There was little movement on the Daily Variety/VideoScan Top-25 sell-through chart last week, but that may be the calm before the storm as key titles from Disney are about to be dropped and Orion’s “Dances With Wolves” is set to tango in at $ 14.95.
Working under the assumption that absence makes a product more popular, Disney formally announced the withdrawal of four hot sellers from the market. ” 101 Dalmatians” will go back to the kennel March 31 and “Beauty and the Beast” will be caged on April 2. Also, “The Great Mouse Detective,””The Rescuers” and “The Rescuers Down Under” will all punch out on April 30.
As word spread of their impending departure, four of the five vids posted sizable gains during an otherwise flat week. Only “The Rescuers Down Under,” which climbed to No. 20 last week, saw sales head south and sold less than 10, 000 units, compared to 15,000 a week earlier. In the process it dipped to No. 32 .

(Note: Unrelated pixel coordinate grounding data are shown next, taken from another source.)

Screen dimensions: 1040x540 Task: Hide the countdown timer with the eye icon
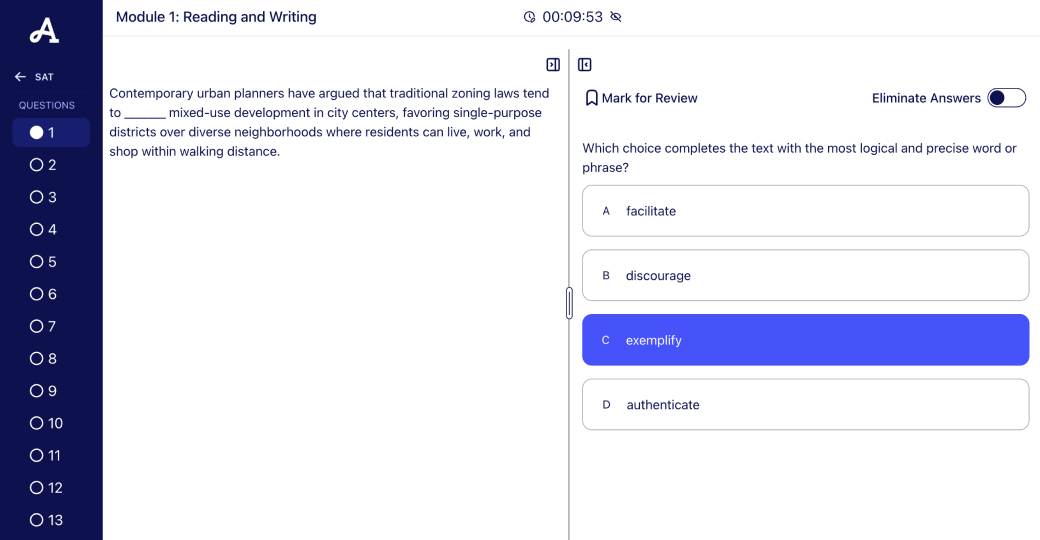(x=616, y=17)
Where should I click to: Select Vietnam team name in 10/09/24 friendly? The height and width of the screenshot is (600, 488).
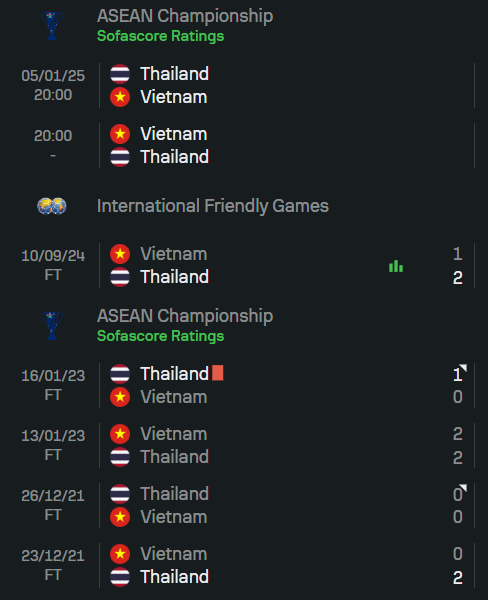point(174,254)

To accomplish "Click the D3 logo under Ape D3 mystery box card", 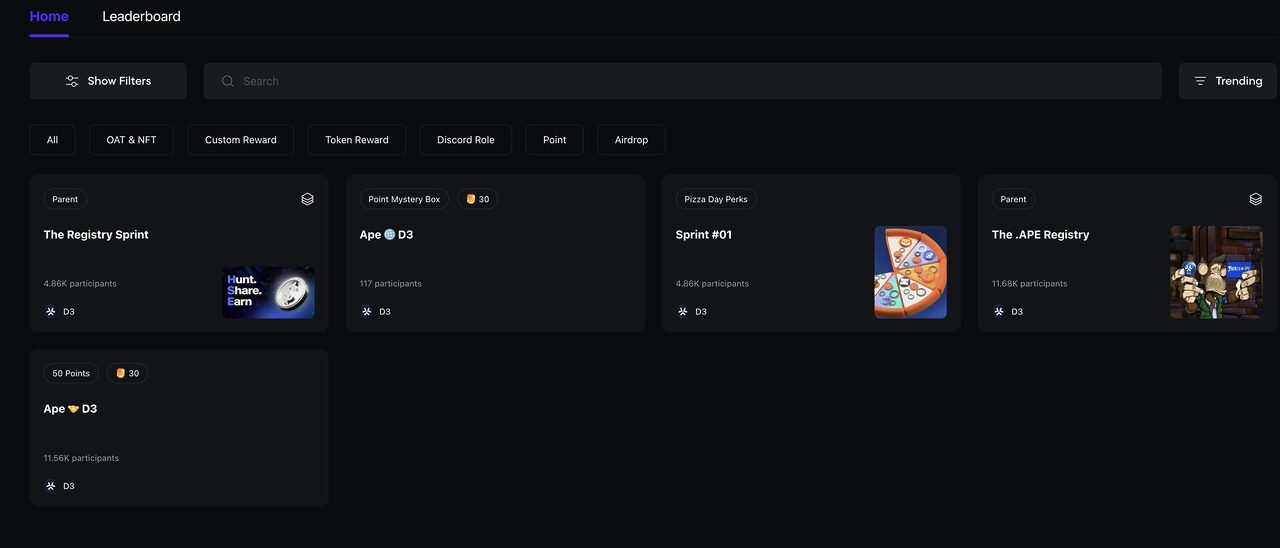I will point(367,311).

In all, about 2.8 million vids moved during the week, about 100,000 more than were sold during the previous week. Year-to-date, about 22.4 million cassettes have sold. Of those, more than 12.4 million were theatrical pics, 4.4 million kidvids and 2.3 million sweat cassettes.
Combined with figures supplied by hardware makers, the numbers suggest that the video industry is resisting its oft-predicted “flattening out” phases. Prerecorded vidtape sales overall are up by about 20% over this time last year, while the Electronic Industries Assn. reports that 12.3 million VCR’s were sold in 1992, a 15% gain over the 10.7 million in 1991. EIA also says sales of TV/VCR combo units were up from 662,000 to 935,000.
The practice of pulling films out of release — something Disney does frequently with its franchise family films — is designed to ensure that the pix generate B.O. appeal a few years down the road and then ultimately rekindle the vid success. Even so, traditional tracking methods linked to the number of vids shipped to dealers make it difficult to gauge whether the demand is generated by consumers or by retailers stockpiling the cassettes.
Because the Daily Variety/VideoScan chart is based on point-of-purchase data that tracks only those vids sold to consumers, the sales gain posted by the Disney foursome suggests that consumers are getting the message.
Stores, of course, are free to keep selling their existing stock of the titles after the cut-off dates. Naturally, the new Disney sell-through campaign will center on the theme “get ’em while you can.”
Another question mark swirling around the vid biz is the March 24 release of “Dances With Wolves.” Orion is already sending smoke signals that a big marketing push will support the title. Still, some dealers say they were peeved by the studio’s decision to give McDonald’s an early exclusive on the vid. A number of retailers noted that anyone who wanted to buy the vid probably already ordered it along with a burger and fries.
Also announced last week was Musicland Group’s decision to sever its remaining ties to the video rental biz and focus solely on sell-through. The move says more about store location than the health of the rental business: Almost 90% of the company’s stores are in malls not the most convenient place for renters to return tapes.